We now know the three thinnest films of soap that will give interference maxima for red light. No further solution is necessary
The quick answer is that m is just an integer. The longer explanation is that multiple thicknesses of film will show red bands. Each additional wavelength that light travels will take the waves back to the same phase relationship. So when m = 0, the thinnest thickness that gives the result we want, the wave that goes through the soap films travels half a red wavelength farther than the wave that reflects off of the initial surface. For m = 1, the wave travels one and a half wavelengths father, etc.
I checked text books and the internet in order to find the index of refraction of soap. Values listed were between 1.3 and 1.8, so I chose to use 1.5 as a reasonable intermediate choice.
We are looking for the three thinnest soap films that will result in red bands. If the light that travels into the soap goes a total distance of one half wavelength further than the light that reflects off the surface, the waves will be back in phase after the flip upon reflection. So the thinnest soap film that gives the desired effect is for m=0, and (m + 1/2) = (0 + 1/2) = 0.5. The next time we will get a red band is when the light in the soap travels an additional one wavelength longer than that: m=1 and (m + 1/2) = (1 + 1/2) = 1.5. For the third thickness, the light travels yet one more wavelength further, for a path difference of 2.5 wavelengths.

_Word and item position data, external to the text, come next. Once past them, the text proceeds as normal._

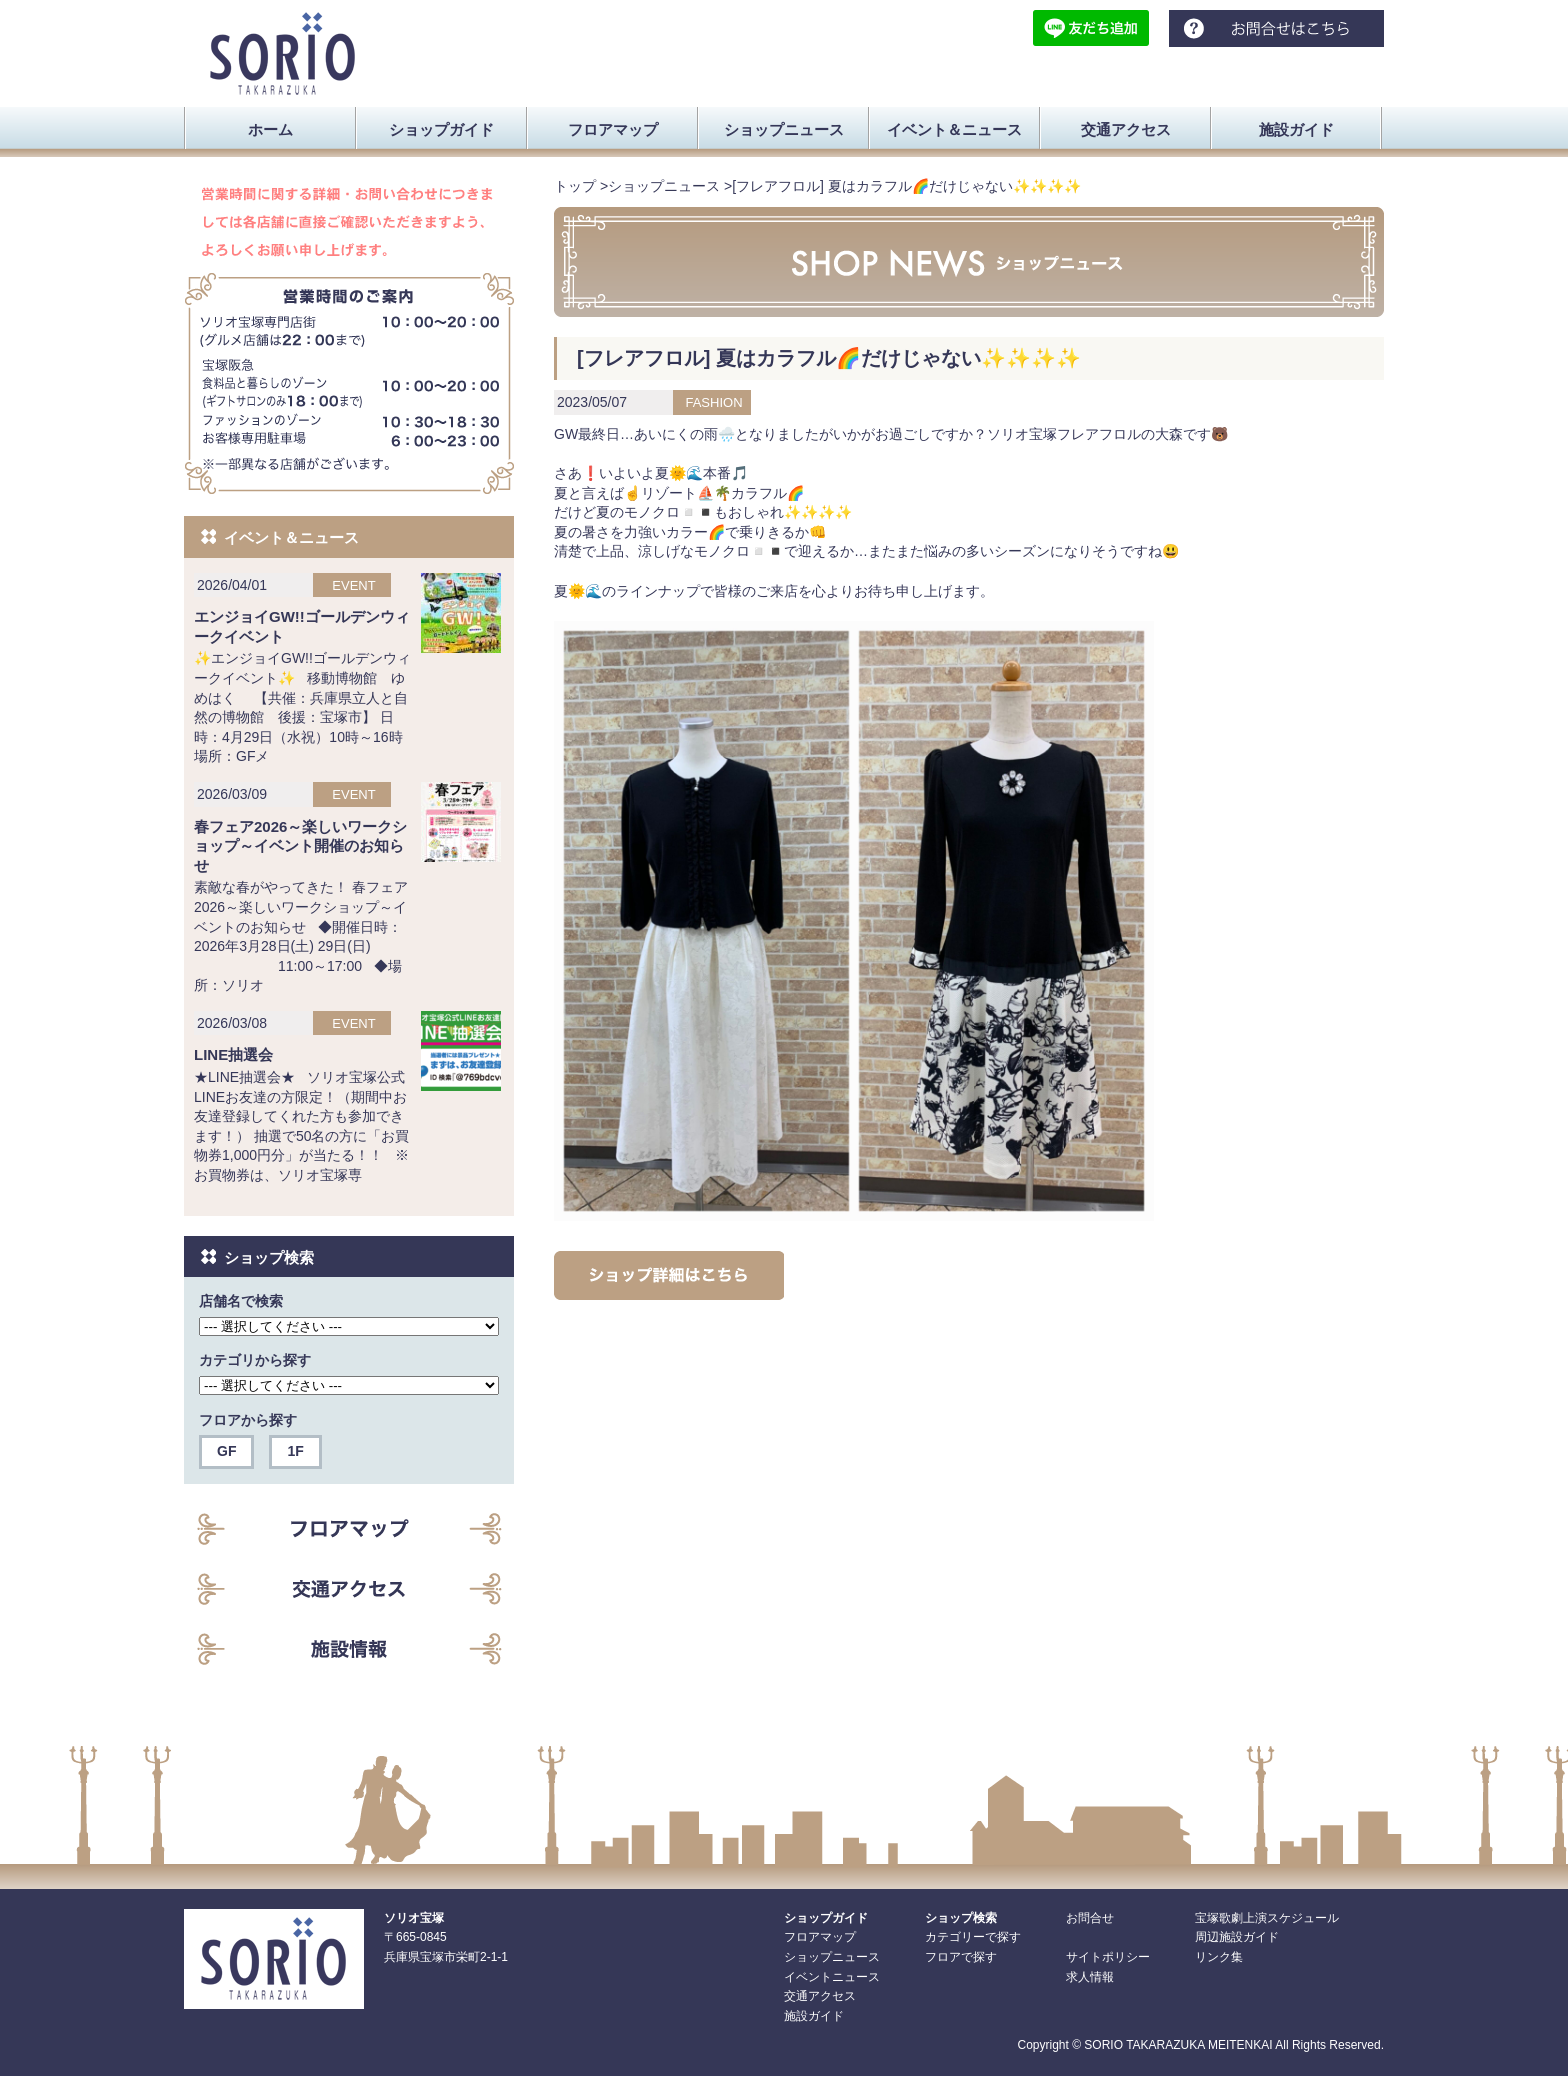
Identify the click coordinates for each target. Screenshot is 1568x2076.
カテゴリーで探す (973, 1937)
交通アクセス (820, 1996)
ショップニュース (664, 186)
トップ (575, 186)
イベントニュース (832, 1977)
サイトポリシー (1108, 1957)
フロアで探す (961, 1957)
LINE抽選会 (233, 1054)
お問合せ (1090, 1918)
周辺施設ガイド (1237, 1937)
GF (226, 1451)
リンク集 (1219, 1957)
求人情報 (1090, 1977)
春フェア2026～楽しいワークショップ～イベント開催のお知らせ (300, 846)
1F (295, 1451)
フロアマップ (820, 1937)
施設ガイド (814, 2016)
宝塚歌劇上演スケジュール (1267, 1918)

Don't forget to divide by 2 for the final answer! (Thickness is t, not 2t.) Also note that because numbers for wavelength and index of refraction are approximate, I did not claim more than one significant figure in my answers.
You can find the wavelength of red light in your text or on the internet.
The colored bands on soap bubbles result from the interference of light. Different colors correspond to different wavelengths, and so conditions that give constructive interference for some colors will give destructive interference for other colors. In this case, the interfering waves arise because of reflection--part of the incident wave reflects off of the outer surface, part enters the soap bubble and reflects off the inner surface. This is commonly called "thin film interference."
There are two effects that affect the relative phase of the interfering waves in the case of thin films. The first is the relative path length between the waves, and the second is the possibility that the waves will be inverted on reflection from one or both interfaces. For that reason, you can't memorize an equation that gives inteference minima and one that gives interference maxima. Instead, you need to think carefully about the required path difference for your case of interest. For the soap bubble, only one of the interfaces led to inversion of the reflected wave, and so an additional half wavelength path difference is required to bring the waves into phase.
Finally, make sure that your numbers make sense. The wavelength of light is shorter inside soap than inside air, and so you expect less than half of 7 x 10^{-7} m for the smallest path difference, and you expect to add a number smaller than 7 x 10^{-7} m for each subsequent case. Don't forget that the thickness is the path difference divided by two, since the light goes across the soap film going in and again coming back out.
As always, begin by thinking about the key physics that causes the effect of interest. You can then look up any numbers that you need.
You know that sunlight is composed of light of many different wavelengths, and each wavelength in the visible portion of the spectrum is interpreted by our brains as color. The fact that some colors are seen and others damped out should remind you of musical instruments--some frequencies are heard and others damped out. The root physics is the same in both cases. You see (or hear) frequencies that correspond to constructively interfering waves.
This is not a question with a short answer. In order to approach it, you first need to understand that this is a standing wave (or interference) problem and then think about the equation that will correctly give constructive interference. In other words, to answer this question, pay close attention to the "Identify" and "Select the Relation" steps of the problem.